Reversal of causality
Sadly, the tone of the current discourse seems to tend toward conferring some kind of benefits on Gaza in return of a cessation of hostilities.
In a world of reason and decency this should be unthinkable! Indeed, to reward, rather than punish Hamas for its aggression would be both counter-productive and immoral. Moreover, this has been the pattern in previous campaigns and has produced only continued and escalating hostility. To repeat such folly would be almost criminally obtuse.
Sadly, most of the discourse on Gaza is hopelessly ensnared on what Benjamin Netanyahu once referred to as a “reversal of causality”. For, contrary to widely held perceptions, the dire socio-economic conditions in the terror-ruled enclave are not the cause of the anti-Israel antipathy that festers there; it is festering anti-Israel antipathy that is the cause of these dire socio-economic conditions.
The penury and privation in Gaza is the product of choices made by Gazans, not a fate imposed on it by Israel. They are inherent to the Judeophobic political aspirations of the Palestinian-Arabs and Israel should not be called on to reconcile itself to them and certainly not to reward them.
One might be excused for expecting that as Defense Minister, Lieberman would be leading the way in expounding such a viewpoint.
What must be done
The recent resurgence of violence from Gaza, coupled with the accumulated experience of the last quarter-century and the growing presence of jihadi elements in adjoining Sinai, leads to the inevitable conclusion, however unpalatable: Israel can only determine who controls Gaza and what emanates from Gaza if it controls Gaza itself.

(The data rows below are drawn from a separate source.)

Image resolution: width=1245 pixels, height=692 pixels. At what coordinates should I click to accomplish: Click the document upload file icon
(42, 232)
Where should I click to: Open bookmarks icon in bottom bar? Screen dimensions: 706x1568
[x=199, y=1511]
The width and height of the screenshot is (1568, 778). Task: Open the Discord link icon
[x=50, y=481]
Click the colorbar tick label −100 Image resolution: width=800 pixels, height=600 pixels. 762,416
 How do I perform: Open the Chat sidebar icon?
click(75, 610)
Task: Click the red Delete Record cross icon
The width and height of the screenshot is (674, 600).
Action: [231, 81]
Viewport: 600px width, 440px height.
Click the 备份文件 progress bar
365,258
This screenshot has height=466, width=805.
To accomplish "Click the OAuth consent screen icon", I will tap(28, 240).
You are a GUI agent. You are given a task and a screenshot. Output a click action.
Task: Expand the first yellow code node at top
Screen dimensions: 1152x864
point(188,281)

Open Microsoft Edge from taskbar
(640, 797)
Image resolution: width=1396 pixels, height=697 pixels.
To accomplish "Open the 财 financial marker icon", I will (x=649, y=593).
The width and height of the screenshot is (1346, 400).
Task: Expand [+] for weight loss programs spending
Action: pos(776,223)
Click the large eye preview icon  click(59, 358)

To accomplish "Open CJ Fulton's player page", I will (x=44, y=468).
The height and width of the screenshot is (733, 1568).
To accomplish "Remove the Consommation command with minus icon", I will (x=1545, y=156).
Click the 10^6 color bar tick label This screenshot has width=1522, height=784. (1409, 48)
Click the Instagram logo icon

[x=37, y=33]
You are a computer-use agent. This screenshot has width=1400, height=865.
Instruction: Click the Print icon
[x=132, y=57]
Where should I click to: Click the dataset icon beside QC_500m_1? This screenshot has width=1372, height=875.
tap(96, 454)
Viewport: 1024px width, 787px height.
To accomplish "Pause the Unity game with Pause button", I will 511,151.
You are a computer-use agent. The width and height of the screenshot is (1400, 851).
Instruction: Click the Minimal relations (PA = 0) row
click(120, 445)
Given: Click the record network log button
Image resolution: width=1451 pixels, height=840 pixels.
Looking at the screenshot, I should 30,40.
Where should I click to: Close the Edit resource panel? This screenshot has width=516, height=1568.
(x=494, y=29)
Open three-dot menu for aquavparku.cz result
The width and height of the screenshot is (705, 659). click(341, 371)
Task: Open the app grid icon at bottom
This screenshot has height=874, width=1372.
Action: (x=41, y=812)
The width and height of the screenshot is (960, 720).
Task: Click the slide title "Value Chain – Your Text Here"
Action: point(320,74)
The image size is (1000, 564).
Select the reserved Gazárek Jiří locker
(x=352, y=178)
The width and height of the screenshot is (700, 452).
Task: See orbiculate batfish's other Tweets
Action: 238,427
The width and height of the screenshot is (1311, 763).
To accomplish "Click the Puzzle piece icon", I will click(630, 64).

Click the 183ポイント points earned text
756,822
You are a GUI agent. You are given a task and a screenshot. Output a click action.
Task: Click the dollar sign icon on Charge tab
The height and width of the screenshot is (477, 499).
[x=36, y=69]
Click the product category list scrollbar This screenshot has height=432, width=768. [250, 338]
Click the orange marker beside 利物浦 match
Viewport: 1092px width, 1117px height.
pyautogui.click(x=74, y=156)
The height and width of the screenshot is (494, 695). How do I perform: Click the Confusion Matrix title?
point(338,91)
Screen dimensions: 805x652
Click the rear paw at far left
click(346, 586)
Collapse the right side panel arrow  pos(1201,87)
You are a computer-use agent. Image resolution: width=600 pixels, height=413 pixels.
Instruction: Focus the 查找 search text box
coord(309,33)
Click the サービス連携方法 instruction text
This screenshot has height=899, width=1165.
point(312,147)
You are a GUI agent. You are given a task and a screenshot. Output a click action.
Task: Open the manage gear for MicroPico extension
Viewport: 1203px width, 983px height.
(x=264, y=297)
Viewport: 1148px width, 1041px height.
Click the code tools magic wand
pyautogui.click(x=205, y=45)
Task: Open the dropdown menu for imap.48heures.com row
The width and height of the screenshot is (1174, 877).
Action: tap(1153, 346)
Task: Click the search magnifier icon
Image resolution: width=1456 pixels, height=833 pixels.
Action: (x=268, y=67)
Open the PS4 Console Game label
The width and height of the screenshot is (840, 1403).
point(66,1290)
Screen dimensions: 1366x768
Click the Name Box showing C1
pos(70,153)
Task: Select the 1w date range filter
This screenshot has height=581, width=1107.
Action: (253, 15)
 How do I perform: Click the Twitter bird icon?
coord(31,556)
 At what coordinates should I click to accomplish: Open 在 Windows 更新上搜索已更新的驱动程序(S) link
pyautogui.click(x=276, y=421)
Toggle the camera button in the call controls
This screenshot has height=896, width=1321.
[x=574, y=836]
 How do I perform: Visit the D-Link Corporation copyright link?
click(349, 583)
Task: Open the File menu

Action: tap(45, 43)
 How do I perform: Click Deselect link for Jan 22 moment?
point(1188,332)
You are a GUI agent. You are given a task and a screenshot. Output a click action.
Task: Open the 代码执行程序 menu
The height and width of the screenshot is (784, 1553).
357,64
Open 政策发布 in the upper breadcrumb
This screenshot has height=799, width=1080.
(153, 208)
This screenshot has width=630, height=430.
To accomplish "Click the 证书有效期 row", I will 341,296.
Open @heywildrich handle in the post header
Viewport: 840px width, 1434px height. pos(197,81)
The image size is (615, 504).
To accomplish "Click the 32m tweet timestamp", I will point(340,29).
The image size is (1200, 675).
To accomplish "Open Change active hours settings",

The only way it can do this while avoiding the need for indefinitely ruling over “another people” is to relocate the “other people,” with generous funding, to promote the emigration of non-belligerent Gazans to third-party countries, which certainly seems a more humane outcome than allowing them to languish in their current condition.
This is clearly a sharp departure from conventional wisdom and a massive public diplomacy offensive—as I have long advocated—to facilitate its implementation will be required—conveying why incentivized emigration imperative; what staggering sacrifices Israel has made, to no avail, in trying alternative avenues; and explaining why refraining from such relocation and rehabilitation will only precipitate further tragedy and trauma for Jew and Arab alike.
Of course, along with the positive inducements to leave, Israel will have to institute negative disincentives for staying, by announcing that it will gradually deny the supply of all services to non-Israeli populations. After all, if continued supply of utilities is used to endanger Israeli civilians, it is clearly immoral to persist with such supply.
The bleak choice: Arabs in Gaza or Jews in Negev
The bitter truth is that unless there is a dramatic change in the approach to Gaza, the current pattern of recurring violence will continue to escalate—and the Jewish residents of the south are unlikely to endure these realities indefinitely.
Accordingly, the bleak choice facing the Israeli leadership is this. There will either be Arabs in Gaza or Jews in the Negev; there will not be both.
If Defense Minister Lieberman does not grasp this and act accordingly, he is unlikely to improve his current grade of “F.”